Yang terakhir, tentang hubunganku dan dia. Manis sekali kalau diingat-ingat lagi. Ah, tidak ada yang tidak indah tentangnya. Masa-masa itu, kami semakin sering bertemu. Tentu saja! Dia ngotot sekali mencarikanku kosan yang satu kompleks dengannya. Bahkan hanya terpisah dua gang. Yang karena sama-sama tinggal di lantai teratas, aku bisa melihat dengan jelas pintu kamar kosnya dari kamar kosku. Ini pula alasanku memilih kosan yang itu. Sekali dibuka tirainya, sekali keluar kamar dan berdiri di balkon, kamar kami terlihat seolah berseberangan. Kami suka sekali berdiri di balkon. Saling menunggu sampai pintu kamar kos seberang terbuka. Disusul lima detik kemudian ponselku pasti berdering. Panggilan darinya. Mengobrolah kami sampai larut malam. Sampai pukul dua pagi juga pernah. Menertawakan ini-itu. Mengomentari setiap orang yang terlintas di kepala. Selalu ada saja topik yang bisa dibahas dengannya.

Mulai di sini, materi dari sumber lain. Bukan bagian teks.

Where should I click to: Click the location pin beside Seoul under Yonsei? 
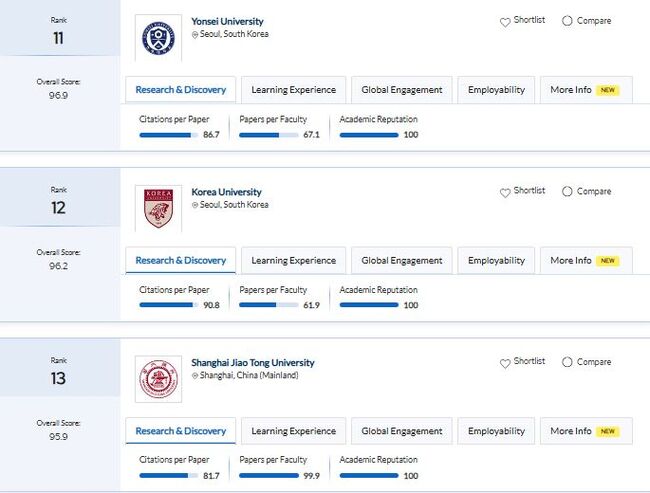click(x=195, y=34)
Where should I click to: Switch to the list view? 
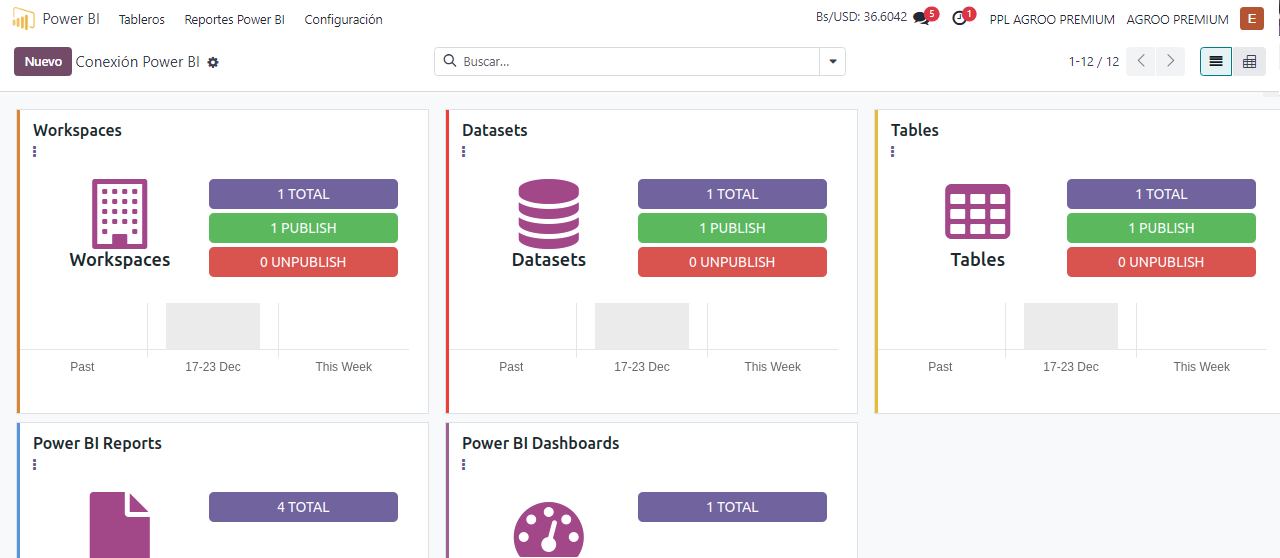click(x=1216, y=61)
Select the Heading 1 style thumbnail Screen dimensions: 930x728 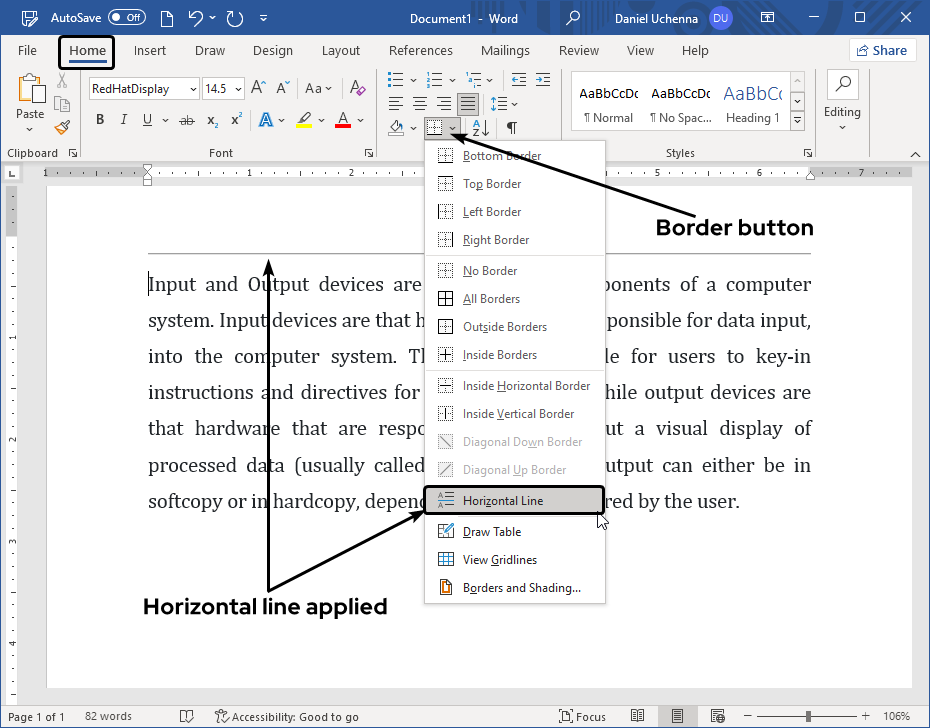tap(752, 103)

Kami seperti sedang menebus segalanya yang tidak pernah bisa diulang kembali di masa SMA. Pergi dan pulang kampus bersama. Makan di kantin bersama. Tidak setiap hari juga sih. Dia dan aku punya rutinitas yang berbeda. Ya... paling tidak seminggu dua kalilah. Atau mulai sekarang, dia tidak akan duduk sendirian lagi di dalam kereta setiap hendak pulang ke Surabaya. Sekarang, kami bisa melakukan itu berdua. Yang ini bagian favoritku. Naik kereta api dua belas jam bersamanya. Duduk bersebelahan. Tidur berdempetan kepala. Semua orang pasti mengira kami sepasang suami istri. Momen yang paling kutunggu-tunggu setiap akhir semester. Oh iya, nantinya, setelah satu kampus denganku, entah kenapa dia jadi memutuskan pulang ke Surabaya setiap liburan semester. Bukan dua semester sekali seperti yang sudah-sudah.
Apapun itu, waktu-waktu bersama dia selalu menyenangkan. Waktu-waktu bersama dia selalu terasa singkat.

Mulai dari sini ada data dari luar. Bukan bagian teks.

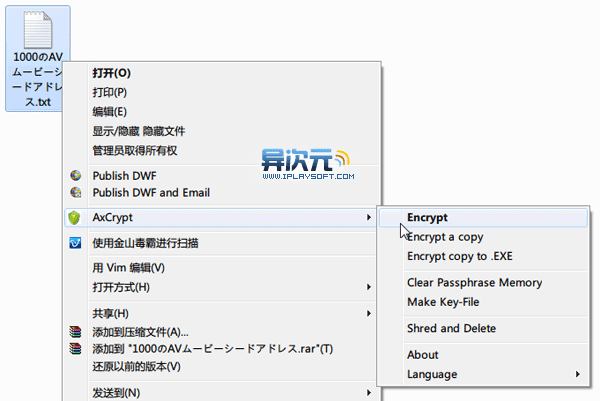Click the Publish DWF and Email icon
600x401 pixels.
74,192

"Mau ke mana sih?" kubuka kaca helmku. Kucondongkan kepalaku di samping telinganya.
Pukul setengah lima sore. Dan kami masih duduk di atas motor. Kurasa kami sedang berlalu menjauh dari wilayah kampus. Selalu begini. Dia tidak pernah janjian dulu denganku setiap kami pergi naik motor berdua.
"Laura, kamu lupa ya ini hari Jumat?" suaranya nyaris ditelan hiruk-pikuk kendaraan lain.
"Hari Jumat kan? Bukan hari Sabtu?"
Dia tertawa, "Ya... Nggak apa-apa. Dimajukan sehari juga boleh kan?"
"Bukannya hari Jumat itu jadi milik kamu dan teman-temanmu?"
Dia menggeleng. Membelokkan motor ke arah kanan. Hampir selesai kami menyusuri Jalan Margonda Raya.